Word for word, repeat the lines of the records from the one containing "Given: Click the Product" through the last line, both included.

=== Exercise materials ===

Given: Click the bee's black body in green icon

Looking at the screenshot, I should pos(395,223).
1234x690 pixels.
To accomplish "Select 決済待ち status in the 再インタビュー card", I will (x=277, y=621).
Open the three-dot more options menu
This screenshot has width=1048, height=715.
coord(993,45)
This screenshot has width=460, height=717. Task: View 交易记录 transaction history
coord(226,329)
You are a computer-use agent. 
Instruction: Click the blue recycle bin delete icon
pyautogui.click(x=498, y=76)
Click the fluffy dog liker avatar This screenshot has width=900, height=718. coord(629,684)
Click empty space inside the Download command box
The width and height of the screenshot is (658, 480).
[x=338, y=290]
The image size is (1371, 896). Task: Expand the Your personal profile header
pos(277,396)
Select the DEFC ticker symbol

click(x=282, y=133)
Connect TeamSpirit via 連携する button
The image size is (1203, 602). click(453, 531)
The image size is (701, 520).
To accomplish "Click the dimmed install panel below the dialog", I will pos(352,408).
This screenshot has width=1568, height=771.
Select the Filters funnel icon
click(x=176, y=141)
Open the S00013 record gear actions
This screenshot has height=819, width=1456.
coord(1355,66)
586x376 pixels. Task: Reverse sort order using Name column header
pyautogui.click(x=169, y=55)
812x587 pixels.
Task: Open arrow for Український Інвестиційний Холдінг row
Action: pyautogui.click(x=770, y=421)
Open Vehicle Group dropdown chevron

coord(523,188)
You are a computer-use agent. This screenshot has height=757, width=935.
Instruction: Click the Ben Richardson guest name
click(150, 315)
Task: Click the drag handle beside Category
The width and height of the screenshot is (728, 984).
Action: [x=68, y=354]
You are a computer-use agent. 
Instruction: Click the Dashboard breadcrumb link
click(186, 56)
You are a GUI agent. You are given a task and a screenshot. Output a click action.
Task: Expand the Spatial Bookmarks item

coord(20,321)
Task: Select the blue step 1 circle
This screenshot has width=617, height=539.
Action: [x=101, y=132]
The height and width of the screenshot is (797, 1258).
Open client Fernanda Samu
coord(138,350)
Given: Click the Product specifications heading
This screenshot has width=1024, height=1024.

===

Output for this task
Given: Click the Product specifications heading
This screenshot has width=1024, height=1024.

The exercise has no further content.